### Task prompt
Reproduce exactly the lines that run from the start of the records below to the line with "Given: Click the Home icon in top bar", inclusive.

--------------------------------------------------

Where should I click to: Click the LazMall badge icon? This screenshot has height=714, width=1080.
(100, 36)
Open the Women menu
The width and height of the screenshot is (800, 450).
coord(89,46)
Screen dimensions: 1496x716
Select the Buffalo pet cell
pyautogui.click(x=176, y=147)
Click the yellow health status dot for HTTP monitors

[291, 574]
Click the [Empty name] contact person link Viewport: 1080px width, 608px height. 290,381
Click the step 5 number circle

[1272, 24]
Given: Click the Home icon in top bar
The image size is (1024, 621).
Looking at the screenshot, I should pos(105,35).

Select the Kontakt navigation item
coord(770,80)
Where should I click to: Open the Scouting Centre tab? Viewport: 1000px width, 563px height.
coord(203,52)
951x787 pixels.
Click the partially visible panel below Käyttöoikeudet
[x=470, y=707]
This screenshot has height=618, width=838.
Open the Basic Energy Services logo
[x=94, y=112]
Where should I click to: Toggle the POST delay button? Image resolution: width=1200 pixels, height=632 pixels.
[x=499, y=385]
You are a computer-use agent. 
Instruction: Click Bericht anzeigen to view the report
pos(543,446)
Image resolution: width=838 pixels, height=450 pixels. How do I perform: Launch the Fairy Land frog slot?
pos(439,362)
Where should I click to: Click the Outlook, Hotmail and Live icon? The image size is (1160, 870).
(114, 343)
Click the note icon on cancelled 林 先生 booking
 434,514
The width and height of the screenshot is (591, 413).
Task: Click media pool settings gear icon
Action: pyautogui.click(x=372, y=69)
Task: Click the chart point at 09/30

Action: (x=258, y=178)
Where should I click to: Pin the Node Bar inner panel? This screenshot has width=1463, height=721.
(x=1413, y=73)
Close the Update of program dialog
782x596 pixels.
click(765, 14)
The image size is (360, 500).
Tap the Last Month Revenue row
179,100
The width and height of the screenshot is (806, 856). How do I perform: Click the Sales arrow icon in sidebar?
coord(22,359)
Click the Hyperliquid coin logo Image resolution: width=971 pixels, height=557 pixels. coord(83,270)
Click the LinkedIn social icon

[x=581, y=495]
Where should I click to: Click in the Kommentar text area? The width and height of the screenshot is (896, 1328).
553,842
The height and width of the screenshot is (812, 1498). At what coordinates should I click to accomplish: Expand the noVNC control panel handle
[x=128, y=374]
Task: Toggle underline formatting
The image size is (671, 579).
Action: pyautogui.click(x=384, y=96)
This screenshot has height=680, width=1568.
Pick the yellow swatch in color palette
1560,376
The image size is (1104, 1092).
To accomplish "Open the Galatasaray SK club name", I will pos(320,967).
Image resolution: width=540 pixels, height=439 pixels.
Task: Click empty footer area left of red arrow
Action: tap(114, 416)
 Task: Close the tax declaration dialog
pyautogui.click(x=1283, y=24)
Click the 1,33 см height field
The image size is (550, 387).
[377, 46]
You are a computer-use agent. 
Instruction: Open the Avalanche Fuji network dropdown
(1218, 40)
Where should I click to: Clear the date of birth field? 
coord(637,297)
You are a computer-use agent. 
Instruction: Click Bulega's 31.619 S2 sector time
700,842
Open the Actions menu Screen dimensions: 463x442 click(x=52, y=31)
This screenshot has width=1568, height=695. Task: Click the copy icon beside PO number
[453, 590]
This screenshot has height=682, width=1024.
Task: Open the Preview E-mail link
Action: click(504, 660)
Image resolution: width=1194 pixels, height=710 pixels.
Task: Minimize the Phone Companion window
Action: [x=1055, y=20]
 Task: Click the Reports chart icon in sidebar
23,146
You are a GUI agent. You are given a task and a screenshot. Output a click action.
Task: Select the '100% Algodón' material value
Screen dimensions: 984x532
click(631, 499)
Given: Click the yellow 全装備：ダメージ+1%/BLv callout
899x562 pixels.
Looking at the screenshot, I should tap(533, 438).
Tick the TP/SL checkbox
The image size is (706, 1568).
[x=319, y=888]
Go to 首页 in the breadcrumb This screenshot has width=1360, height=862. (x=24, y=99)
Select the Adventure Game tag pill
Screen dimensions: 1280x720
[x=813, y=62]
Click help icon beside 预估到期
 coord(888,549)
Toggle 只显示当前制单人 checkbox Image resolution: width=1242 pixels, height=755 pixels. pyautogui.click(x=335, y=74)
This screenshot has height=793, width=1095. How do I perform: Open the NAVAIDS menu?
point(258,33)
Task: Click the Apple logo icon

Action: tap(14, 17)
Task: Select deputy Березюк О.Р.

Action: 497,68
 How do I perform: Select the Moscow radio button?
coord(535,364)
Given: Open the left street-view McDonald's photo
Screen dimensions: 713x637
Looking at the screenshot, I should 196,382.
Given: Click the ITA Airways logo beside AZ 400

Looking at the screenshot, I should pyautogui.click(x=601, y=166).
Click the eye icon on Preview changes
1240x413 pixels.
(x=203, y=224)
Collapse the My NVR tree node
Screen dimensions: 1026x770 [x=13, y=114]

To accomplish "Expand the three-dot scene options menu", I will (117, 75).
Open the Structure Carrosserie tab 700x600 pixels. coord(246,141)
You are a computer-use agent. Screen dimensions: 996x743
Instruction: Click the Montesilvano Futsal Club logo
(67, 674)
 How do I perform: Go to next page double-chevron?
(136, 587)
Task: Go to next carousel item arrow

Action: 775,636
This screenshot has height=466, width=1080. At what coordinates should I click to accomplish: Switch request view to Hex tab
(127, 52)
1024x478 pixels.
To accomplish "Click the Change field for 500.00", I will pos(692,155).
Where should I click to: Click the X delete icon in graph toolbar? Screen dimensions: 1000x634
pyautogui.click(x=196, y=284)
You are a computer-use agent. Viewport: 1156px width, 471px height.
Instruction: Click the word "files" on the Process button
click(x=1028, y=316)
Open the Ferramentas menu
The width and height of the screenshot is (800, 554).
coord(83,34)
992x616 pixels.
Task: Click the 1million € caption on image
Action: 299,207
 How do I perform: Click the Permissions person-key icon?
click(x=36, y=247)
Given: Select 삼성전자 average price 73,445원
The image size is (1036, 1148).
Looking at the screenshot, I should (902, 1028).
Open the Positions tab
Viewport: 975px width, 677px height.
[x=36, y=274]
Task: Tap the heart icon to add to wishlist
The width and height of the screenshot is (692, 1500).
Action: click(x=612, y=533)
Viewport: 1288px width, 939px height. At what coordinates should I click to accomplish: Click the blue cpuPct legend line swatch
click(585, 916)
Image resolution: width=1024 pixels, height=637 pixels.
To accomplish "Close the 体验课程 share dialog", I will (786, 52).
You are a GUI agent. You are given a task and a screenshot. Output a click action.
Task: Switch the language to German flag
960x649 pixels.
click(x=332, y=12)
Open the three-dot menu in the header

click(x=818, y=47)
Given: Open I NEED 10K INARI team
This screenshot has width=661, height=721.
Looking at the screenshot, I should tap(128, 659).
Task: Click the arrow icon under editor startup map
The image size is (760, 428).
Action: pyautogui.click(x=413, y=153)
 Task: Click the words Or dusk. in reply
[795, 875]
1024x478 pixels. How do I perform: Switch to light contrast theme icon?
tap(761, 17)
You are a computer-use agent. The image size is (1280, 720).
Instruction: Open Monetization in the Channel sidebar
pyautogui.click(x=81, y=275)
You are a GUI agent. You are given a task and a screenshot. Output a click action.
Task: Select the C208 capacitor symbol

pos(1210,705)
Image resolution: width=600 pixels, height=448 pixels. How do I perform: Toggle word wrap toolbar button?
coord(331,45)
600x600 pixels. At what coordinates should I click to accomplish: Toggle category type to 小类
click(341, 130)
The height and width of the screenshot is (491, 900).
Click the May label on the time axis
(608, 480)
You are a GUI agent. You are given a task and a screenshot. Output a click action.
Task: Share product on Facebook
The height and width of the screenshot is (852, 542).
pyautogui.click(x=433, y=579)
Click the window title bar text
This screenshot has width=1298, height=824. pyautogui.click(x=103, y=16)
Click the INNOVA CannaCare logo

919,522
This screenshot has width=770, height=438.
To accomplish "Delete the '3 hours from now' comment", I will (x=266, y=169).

--------------------------------------------------

### Exercise output
Where should I click to: Click the LazMall badge icon? This screenshot has height=714, width=1080.
(100, 36)
Open the Women menu
The width and height of the screenshot is (800, 450).
coord(89,46)
Screen dimensions: 1496x716
Select the Buffalo pet cell
pyautogui.click(x=176, y=147)
Click the yellow health status dot for HTTP monitors

[291, 574]
Click the [Empty name] contact person link Viewport: 1080px width, 608px height. 290,381
Click the step 5 number circle

[1272, 24]
Given: Click the Home icon in top bar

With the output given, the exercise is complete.